After a review of second quarter organic fresh produce sales at retail stores across the country, OPN notes that dollar sales of organic fresh vegetables were $608 million while organic fresh fruit sales were $425 million. And together, organic fresh fruits and vegetables represented nearly 10 percent of all produce dollars at the end of the second quarter. Sales of organic fruit were up 12.3 percent, while sales of organic vegetables rose 5.7 percent, overall, from the previous 12-month period.
“It’s clear growers and shippers are clearly responding to continued interest in organic fresh produce by increasing production and availability of key commodities," said Matt Seeley, CEO of the Organic Produce Network. “For their part, it appears retailers are working harder as well to ensure that in-demand organic produce items are represented on their shelves.”
Now for one of my favorite categories: packaged salads. The $234 million-dollar organic packaged salad category led the pack in terms of sales during the second quarter this year, accounting for 19.5 percent of organic produce sales. With of 5.6 percent volume growth compared to a year ago, OPN shares that this could be an indication that lower retail prices are helping to boost sales in the category.
Representing baby peeled carrots, green beans and vegetable trays and medleys, and more, the $47.5 million value-added organic produce category saw a 2.7 percent increase in dollar sales and a 4.5 percent jump in volume during the second quarter of 2017 compared to last year, with overall retail prices about two percent lower than the same period last year. Consumers love their value-added vegetables, while value-add fruit was down close to 6 percent in volume at the end of the second quarter.
OPN reports that more than likely, higher retail prices in this category segment, some 4 percent on average for organic fruit vs. a year ago, curtailed consumer interest. The impact was noticeable in watermelons which saw a 13 percent rise in average retail price but a 67 percent decline in volume compared to a year ago. Honeydew melons which had a 47 percent jump in price and saw a 60 percent decline in volume during the same period.
“Retailers we spoke with concurred that cost has been one of the biggest hurdles in growing sales of value-added organic fresh produce and fruit in particular. They point out that future growth will be dependent on finding the sweet spot between offering convenience-based organic fresh produce and fair pricing,” Seeley said.
So, how are berries faring as they see unprecedented growth and demand?
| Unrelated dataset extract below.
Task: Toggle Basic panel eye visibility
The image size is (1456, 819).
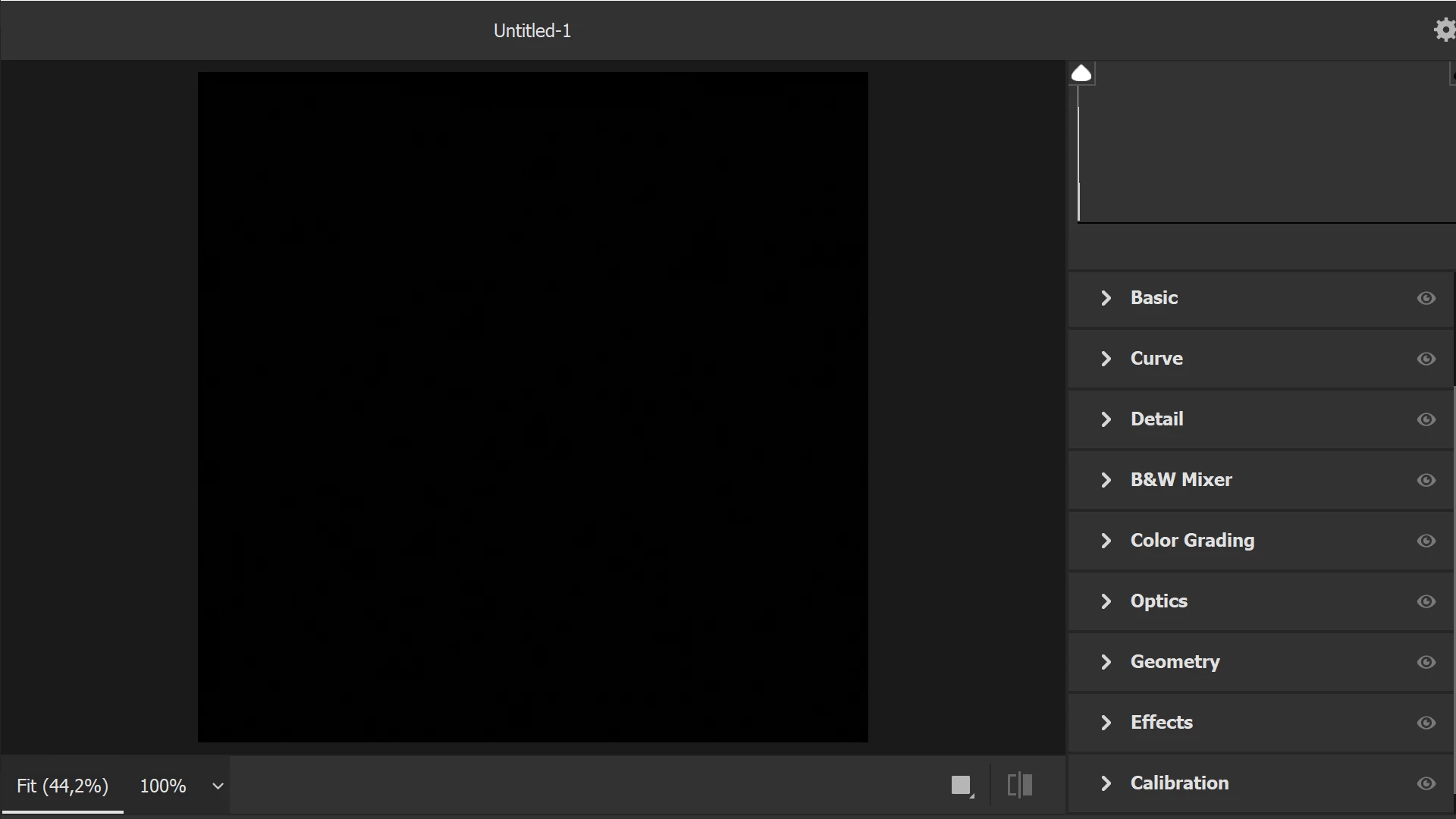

During the second quarter, the $175 million-dollar berry category accounted for the second highest share of organic sales and had an average retail price of $4.19, the release notes. Berries, which represented 14.6 percent of organic produce sales in the second quarter, saw a 22.1 percent jump in dollars and 16.6 percent increase in volume compared to a year ago. Organic berry growth continues to be at a faster pace than its conventional counterparts, while berries as a whole have been on a strong upward trend for some time.
As a staple in the produce department, we knew bananas had to weigh in. The $59 million-dollar banana category, the third largest fruit segment behind berries and apples, experienced a 25 percent increase in volume over 2016. For the delectable pineapple, this category saw a 35 percent jump in volume during the same period.
OPN adds that 10 organic commodities account for nearly three-quarters of all organic produce dollars: packaged salads and berries, herbs, spices and seasonings, apples, beverages, carrots, bananas, lettuce, tomatoes and citrus.